The Stage Band was put to the test at last Thursday’s launch of CoSiES (a collaborative learning community that includes Rose Bay Secondary College and 12 partner primary schools in the Eastern Suburbs), and passed with flying colours.
Guests in attendance at the event included Dr Phil Lambert, Regional Director, Sydney (NSW Department of Education and Communities), Member for Vaucluse and Parliamentary Secretary for Tertiary Education and Skills, Ms Gabrielle Upton; the Mayor of Waverley, John Wakefield; Member for Wentworth and Shadow Minister for Communications and Broadband, Malcolm Turnbull; media personality Costa Georgiadis; business leaders; school captains and P&C representatives from all 13 schools.
MEP director Murray Jackson reports:
Unlike other performance opportunities the brief required a long set, with the band to provide an ambience, rather than being a focal point; to be functional rather than formal with guests needing to network and converse without being imposed upon by the music.
So in many ways, a real “gig”!
We spoke at length about the role required, in particular that volume, and our ability to control it without losing depth or intensity, would be critical to our success.
The band were outstanding. All members behaved with maturity and diligence to acquit themselves in stellar fashion. They provided a sophisticated, elegant backdrop, responding well to prompts and reacting to unforeseen circumstances with aplomb. Cues were anticipated and musical solutions found for circumstantial issues, many of which could not be anticipated in the rehearsal environment. Due to the extended duration of the performance we had the opportunity to open up sections and most of the soloists in the band were featured, including our newest member.
As most professional musicians would attest, it is on the gig that one learns the craft and I think these opportunities, while lacking the glamour of the large auditorium or stage, provide the chance to learn the skills required of being a musician.
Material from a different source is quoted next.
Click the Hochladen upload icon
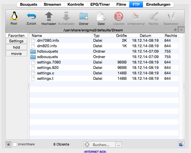(x=49, y=16)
We live in a society where the PA and the I-pod have replaced the skill of live performance so we can forget that live music has utilitarian, societal role.
While much contemporary music making has become compromised by the clamor for celebrity it is great to see the students of RBSC honing their act in the unambiguous and unflinching live situation. I believe they appreciated the canapes too.
Well done to all!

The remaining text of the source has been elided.